Thyroid Nodules
The problems facing the clinician when confronted by a patient with a nodular goiter or thyroid nodule are whether the lesion is symptomatic and whether it is benign or malignant. The differential diagnosis includes benign goiter, intrathyroidal cysts, thyroiditis, benign and malignant tumors, and metastatic tumors to the thyroid. The history should specifically emphasize the duration of swelling, recent growth, local symptoms (dysphagia, pain, or voice changes), and systemic symptoms (hyperthyroidism, hypothyroidism, or those from possible tumors metastatic to the thyroid). The patient's age, sex, place of birth, family history, and history of radiation to the neck are most important. Low-dose therapeutic radiation (6.5–2000 cGy) in infancy or childhood is associated with an increased incidence of thyroid cancer (about 10%) in later life.

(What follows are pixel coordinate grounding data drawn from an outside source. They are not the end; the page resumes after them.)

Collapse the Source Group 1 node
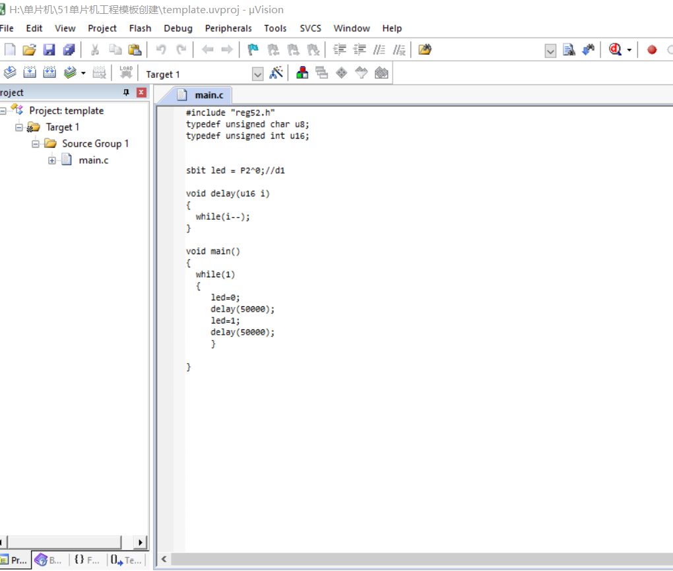point(36,144)
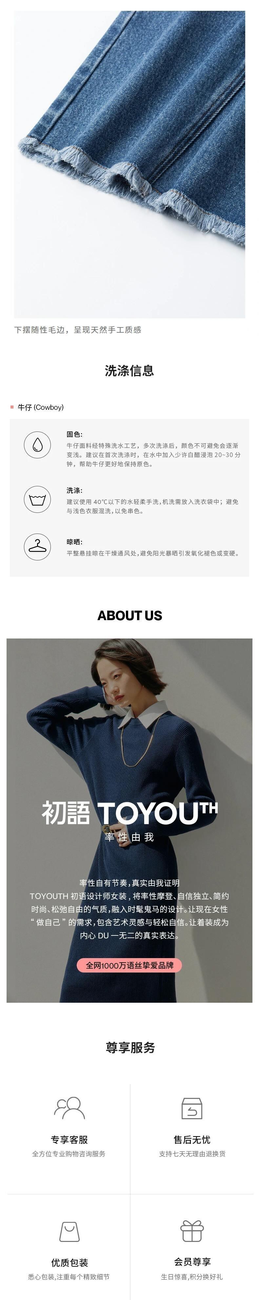This screenshot has width=259, height=1300.
Task: Click the 会员尊享 label text
Action: pos(192,1262)
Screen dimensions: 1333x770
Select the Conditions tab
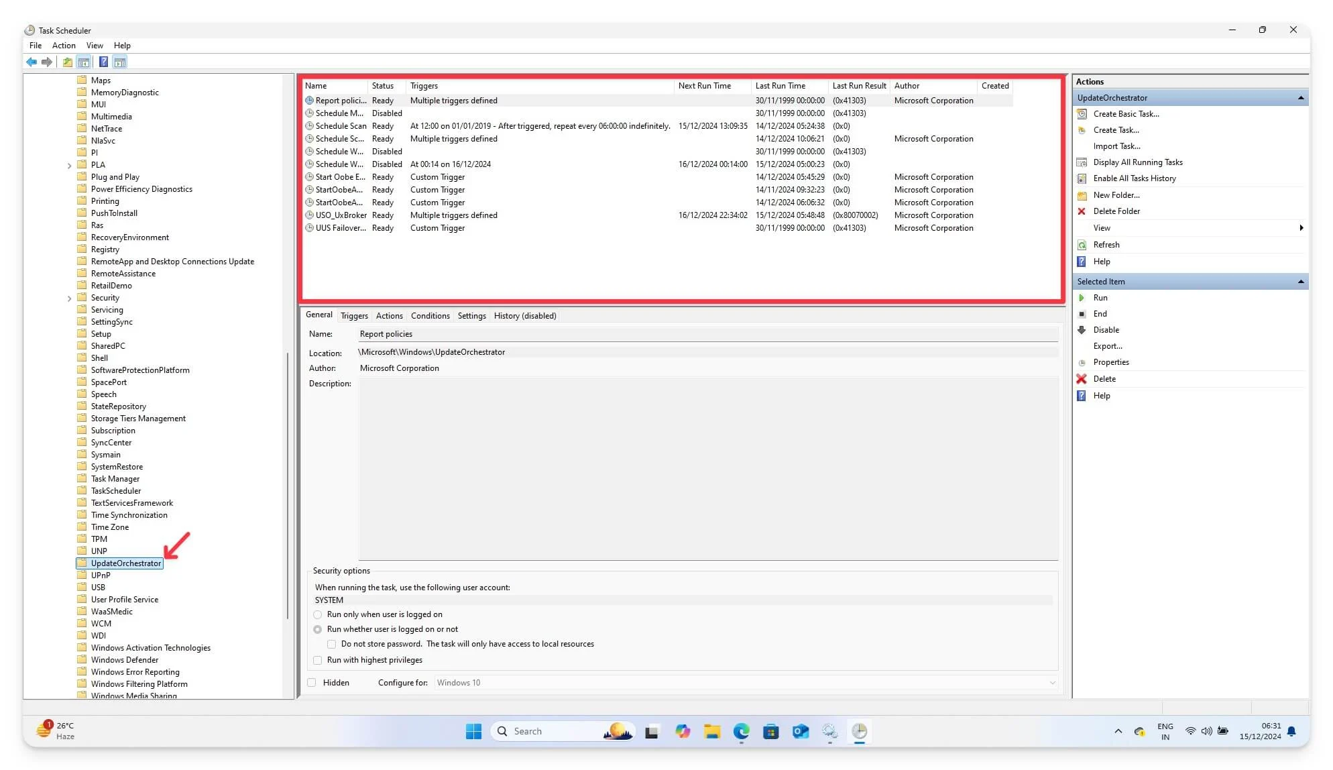tap(428, 315)
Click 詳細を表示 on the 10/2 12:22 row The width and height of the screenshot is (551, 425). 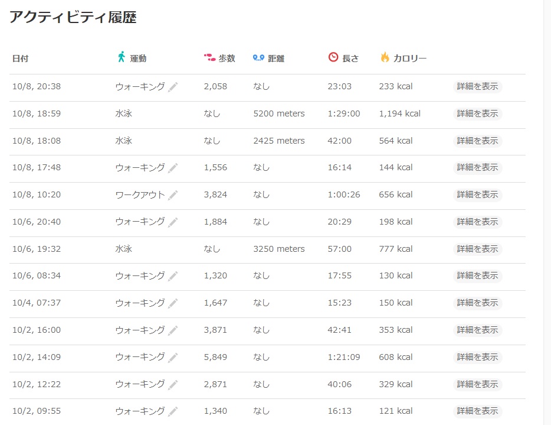coord(478,384)
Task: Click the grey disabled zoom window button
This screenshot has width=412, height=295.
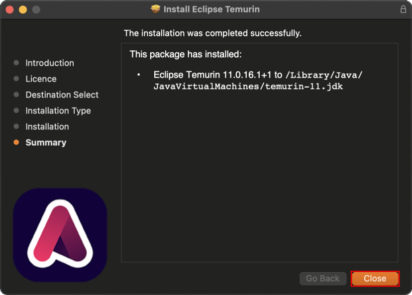Action: point(36,9)
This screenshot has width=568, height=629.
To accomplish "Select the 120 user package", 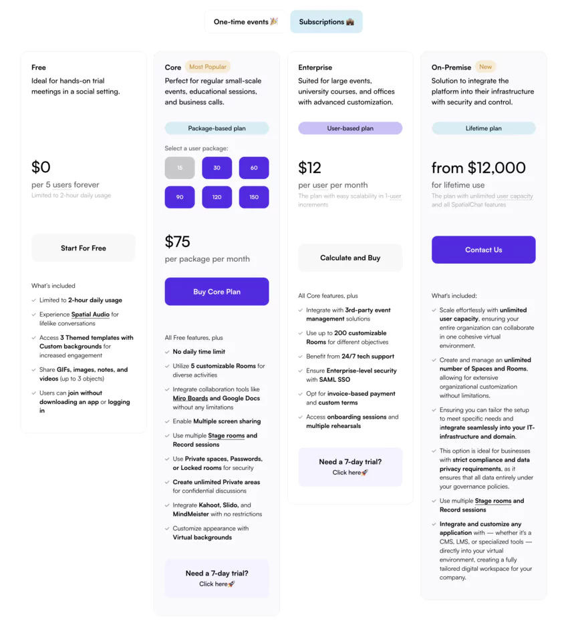I will pyautogui.click(x=217, y=197).
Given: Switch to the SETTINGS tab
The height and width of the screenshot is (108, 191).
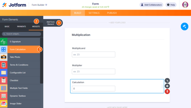Looking at the screenshot, I should pyautogui.click(x=94, y=13).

A thyroid nodule is more likely to be a cancer in a man than in a woman and in young (under 20 years) and older (over 60 years) patients rather than in others. In certain geographic areas, endemic goiter is common, making benign nodules more common. Thyroid cancer is familial in about 25% of patients with medullary thyroid cancer (familial medullary thyroid cancer, MEN 2a and 2b) and in about 7% of patients with papillary cancer or Hürthle cell cancer. Papillary thyroid cancer occurs more often in patients with Cowden's syndrome, Gardner's syndrome, or Carney's syndrome.
The clinician must systematically palpate the thyroid to determine whether there is a solitary thyroid nodule or if it is a multinodular gland and whether there are palpable lymph nodes. A solitary hard thyroid nodule is likely to be malignant, whereas most multinodular goiters are benign.
In many patients, the possibility of cancer is difficult to exclude without microscopic examination of the gland itself. Percutaneous needle biopsy is the most cost-effective diagnostic test for most patients and has replaced radioiodine scanning.
Evaluation schema for an indeterminate thyroid nodule. Important issues that can change the evaluation include family history suggestive of thyroid carcinoma syndrome or a personal history of radiation exposure.
Board Review Questions
1. Choose the one best response to this question.
Which of the following is the most accurate statement concerning the accuracy of FNA in thyroid nodules?
A. false positive rate of 5%
B. false negative rate of 15%
C. use of ultrasound can decrease the rate of unsatisfactory results
D. FNA findings classified as inconclusive have a malignancy rate of 15%
E. FNA diagnosis of follicular neoplasm without atypia is malignant in 20%
2. Choose the one best response to this question.
Fine needle aspiration (FNA) cytology of a thyroid Hurthle cell neoplasm will most likely show which of the following reports?
A. nondiagnostic/unsatisfactory
B. benign nonneoplastic
C. inconclusive
D. malignant
3. Choose the one best response to this question.
Which of the following ultrasound findings are most suggestive of malignancy in a 55-year-old male with risk factors and a nonpalpable thyroid lesion?
A. anechoic
B. hypoechoic
C. hyperechoic
Answers
1. The correct answer is C. use of ultrasound can decrease the rate of unsatisfactory results.
2. The correct answer is C. inconclusive.
3. The correct answer is B. hypoechoic.